SOURCE TEXT:
= Beginning of Section =

In 2023, Mexico, which has recently become the United States’ top trading partner, surpassing China, made a significant move in its trade policy by increasing tariffs on a range of Chinese imports. This decision comes at a time when Mexico’s economic ties with both the U.S. and China are deepening, with China emerging as one of Mexico’s fastest-growing foreign investors. Following the COVID-19 pandemic and the U.S.-China trade war initiated under President Donald Trump, Chinese foreign direct investment in Mexico notably increased.
In the state of Nuevo León, a key economic region, Chinese corporations accounted for 30% of foreign investment in 2021. This investment surge has been beneficial for Mexico, leading to job creation and bolstering the country’s geopolitical significance. Samuel García, the governor of Nuevo León, acknowledged this impact, highlighting the region’s growing international economic relations. In response to these developments, and amidst evolving trade relations with the U.S., Mexico implemented temporary tariffs ranging from 5 to 25 percent on 392 products from countries with which it does not have a free trade agreement, including China.

= End of Section =

ACTIVITY: Duplicate the text on Mexico's tariffs on Chinese imports in full, with no changes. The data that comes next was taken from a different source.

INPUT DATA:
= Beginning of Section =

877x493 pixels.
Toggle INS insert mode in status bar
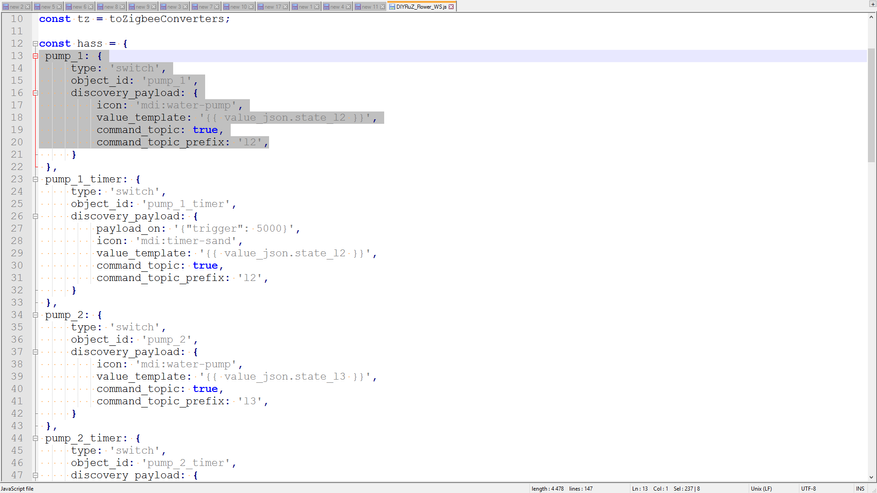[x=860, y=489]
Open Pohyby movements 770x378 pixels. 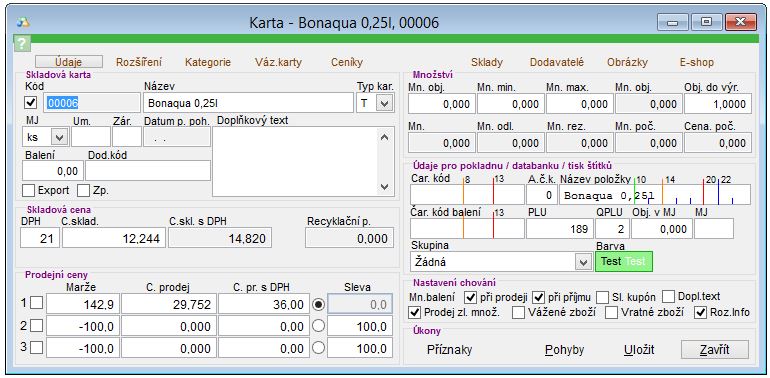564,350
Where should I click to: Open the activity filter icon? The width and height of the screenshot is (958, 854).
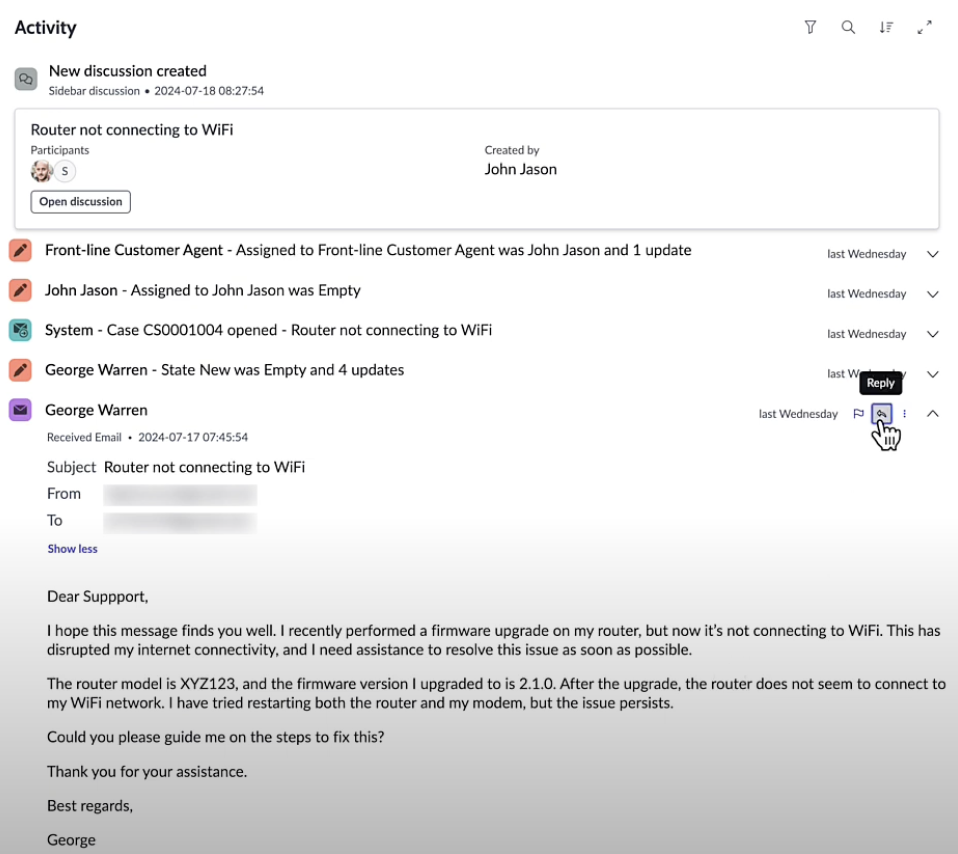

= End of Section =

RESULT FOR THIS EXERCISE:
In 2023, Mexico, which has recently become the United States’ top trading partner, surpassing China, made a significant move in its trade policy by increasing tariffs on a range of Chinese imports. This decision comes at a time when Mexico’s economic ties with both the U.S. and China are deepening, with China emerging as one of Mexico’s fastest-growing foreign investors. Following the COVID-19 pandemic and the U.S.-China trade war initiated under President Donald Trump, Chinese foreign direct investment in Mexico notably increased.
In the state of Nuevo León, a key economic region, Chinese corporations accounted for 30% of foreign investment in 2021. This investment surge has been beneficial for Mexico, leading to job creation and bolstering the country’s geopolitical significance. Samuel García, the governor of Nuevo León, acknowledged this impact, highlighting the region’s growing international economic relations. In response to these developments, and amidst evolving trade relations with the U.S., Mexico implemented temporary tariffs ranging from 5 to 25 percent on 392 products from countries with which it does not have a free trade agreement, including China.